The question is not whether there are any topics more important than the topics of skeptics’ specialized, niche expertise. Of course there are. But it’s just a silly way to frame the issue. The real question is whether fringe topics are important enough to justify the attention of a tiny community of enthusiasts, scholars, and critics? Or, as I’ve put it before, “Who ARE you gonna call?” Skeptics examine hundreds of paranormal and fringe science topics. Just by myself, I’ve written well over 40 ten-page Junior Skeptic features examining dozens of those topics. Often (writing for children!) I’ve made significant contributions to the literature on those topics—something I can do only because so much scholarly work remains undone. I have a back-of-the-envelope list of over a hundred more topics I hope to cover in the future. And that’s just topics I think I might be able to do a decent job on. There are countless others. Some have serious implications for people’s well-being or physical health; some are downright harmful; some are merely fascinating case studies for a very deep part of the human condition.

Here’s the thing: virtually the entire population of the planet holds paranormal or pseudoscientific beliefs. Those beliefs help shape the daily lives of billions of people. That’s interesting.

Take Bigfoot alone. A 2012 Angus Reid survey (PDF) found that “three-in-ten Americans (29%) and one- in-five Canadians (21%) think Bigfoot is ‘definitely’ or ‘probably’ real.” That’s a fairly typical finding, for Bigfoot or many other paranormal claims. In that survey, 7% of Americans affirmed that they believed Bigfoot was “definitely” real. That works out to 23 million people! And yet, I’m aware of perhaps a dozen people who’ve done serious skeptical work on the topic of Bigfoot. Is a single skeptical critic per one or two million serious believers really too much scholarly attention?

The traditional skeptical subject matter includes hundreds of weird topics, and at best we can offer a handful of expert voices on each one. Many we can’t cover at all. That’s because the skeptical movement is small. We’re a tiny community. We’re frequently distracted by the exact kind of self-examination Horgan wishes we would do—bogged down in debates about the scope, ethics, and strategies of our practice. Most of us are volunteers. The work is difficult, believe it or not. And there’s simply a lot to do. A lot to do, and very few people to do it. That’s why “skeptical burnout” has been a recognized problem for decades.

Closing Thoughts

Does scientific skepticism have problems? Sure. Of course we do. Every field has problems, and a largely amateur proto-field comprised mostly of volunteer enthusiasts is naturally no exception. Horgan even manages to hit on one of them—tribalism. But like several of his points, the problem of tribalism has been extensively discussed for years in the skeptical literature. Sagan wrote about it.6 INSIGHT blogger Mike McRae has written about it. I’ve written about it. (Perhaps ironically, launching ill-informed outsider critiques at any group of people is exactly the kind of thing that encourages the tribal impulse.)

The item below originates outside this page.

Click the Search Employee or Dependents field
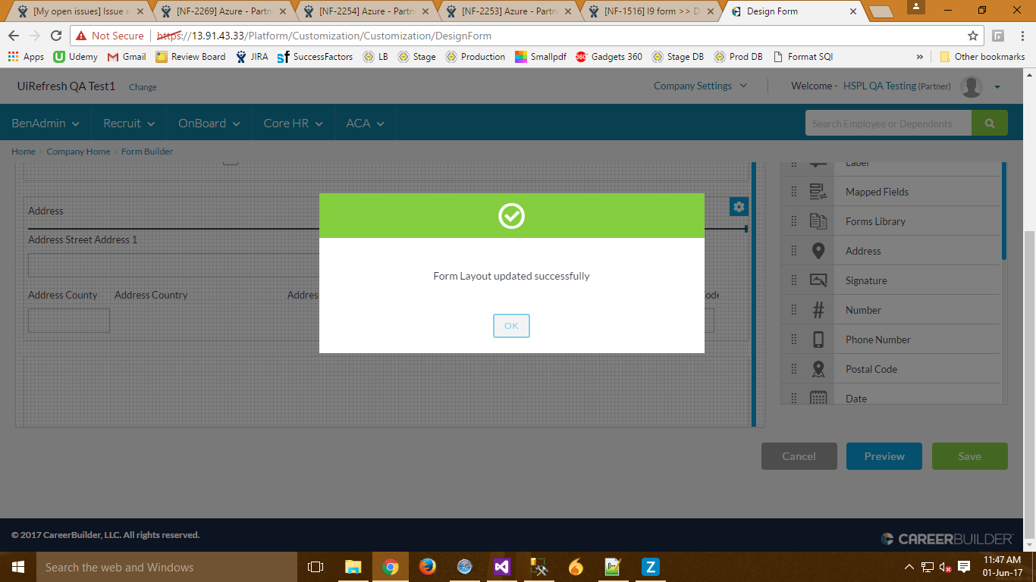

Skepticism has problems. But the mere fact that we exist isn’t one of them. Nor is it a problem that we emphasize topics that other people find uninteresting. That’s our most useful contribution.

In closing, I’d like to share a few words from my lengthy 2013 reflection “Why Is There a Skeptical Movement?” (PDF):

That work matters. Maybe not as much as other tasks, or other movements—maybe not as much as your task—but it matters enough. There’s still a need for a movement specifically, consistently, unfalteringly dedicated to that endless array of pseudoscientific claims. After all these centuries, the need for that work is still as great as it always has been. And skeptics are willing to do it.

If you’re one of them, if you want to help with that work even some of the time—then welcome, a hundred times welcome. We need all the help we can get. Or, if you feel drawn more to some parallel rationalist movement, social justice cause, academic discipline, or faith group—then please, all the same, encourage scientific skepticism to do its tedious, useful work. The smallness of our cause does nothing to diminish the importance of yours.


References
  1. This tedious cliché returns 35,200 Google hits, incidentally.
  2. Carl Sagan. “Night Walkers and Mystery Mongers: Sense and Nonsense At the Edge of Science.” Skeptical Inquirer. Vol. 10., No. 3. Spring, 1986. pp. 224–225 [Excerpted from Broca’s Brain]
  3. Carl Sagan. Broca’s Brain. (New York: Ballantine Books, 1993.) p. xii
  4. Carl Sagan. The Demon-Haunted World. (New York: Random House, 1996.) pp. 298–300
  5. Carl Sagan. “Wonder and Skepticism.” Skeptical Inquirer. Vol. 19, No. 1. January/February 1995. p. 26
  6. Sagan (1996.) p. 300
Daniel Loxton

Daniel Loxton is the Editor of INSIGHT at Skeptic.com and of Junior Skeptic, the 10-page kids’ science section bound within Skeptic magazine. Daniel has been an avid follower of the paranormal literature since childhood, and of the skeptical literature since his youth. He is also an award-winning author. Read Daniel’s full bio or his other posts on this blog.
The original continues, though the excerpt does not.